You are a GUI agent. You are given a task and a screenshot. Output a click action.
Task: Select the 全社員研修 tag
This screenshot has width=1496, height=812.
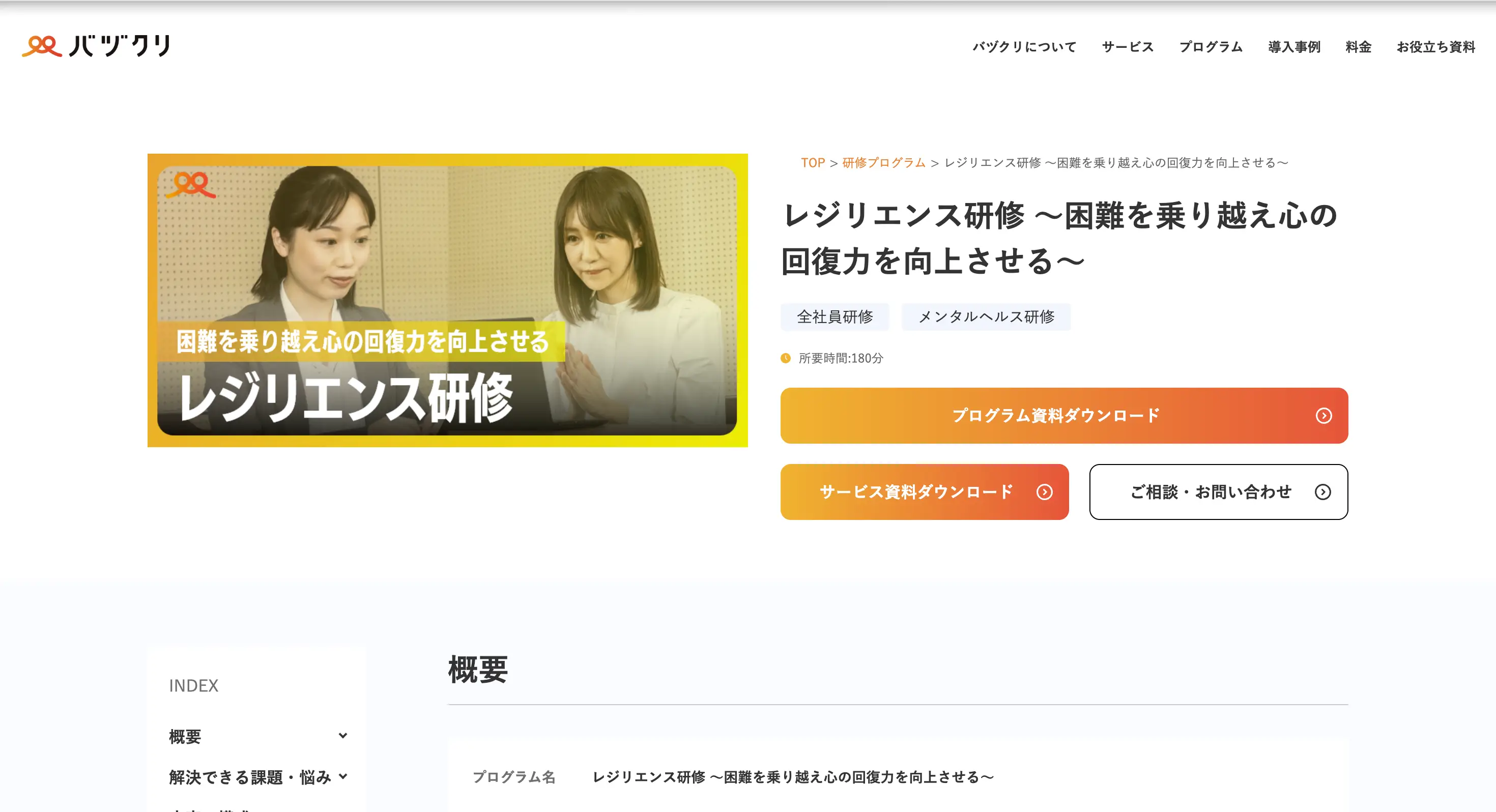[834, 316]
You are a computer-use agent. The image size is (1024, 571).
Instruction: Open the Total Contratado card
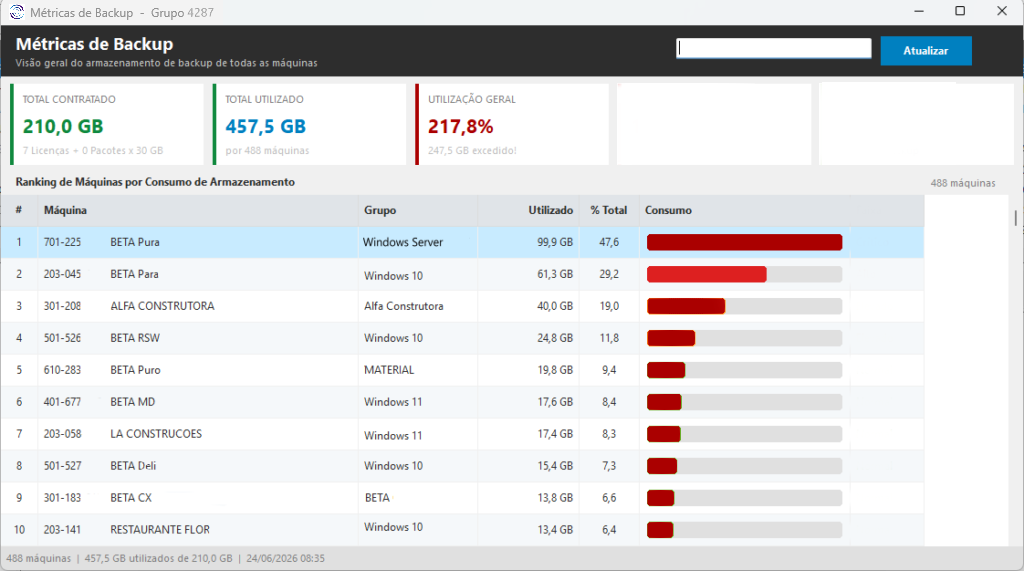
————————
Task brief | Give the stretch from the line containing "You are a computer-use" through the end of the records as a JSON list of strings, one string per line and omitting blank lines. Leave the pictures out of the answer.

Solved problem |
[
  "You are a computer-use agent. The image size is (1024, 571).",
  "Instruction: Open the Total Contratado card"
]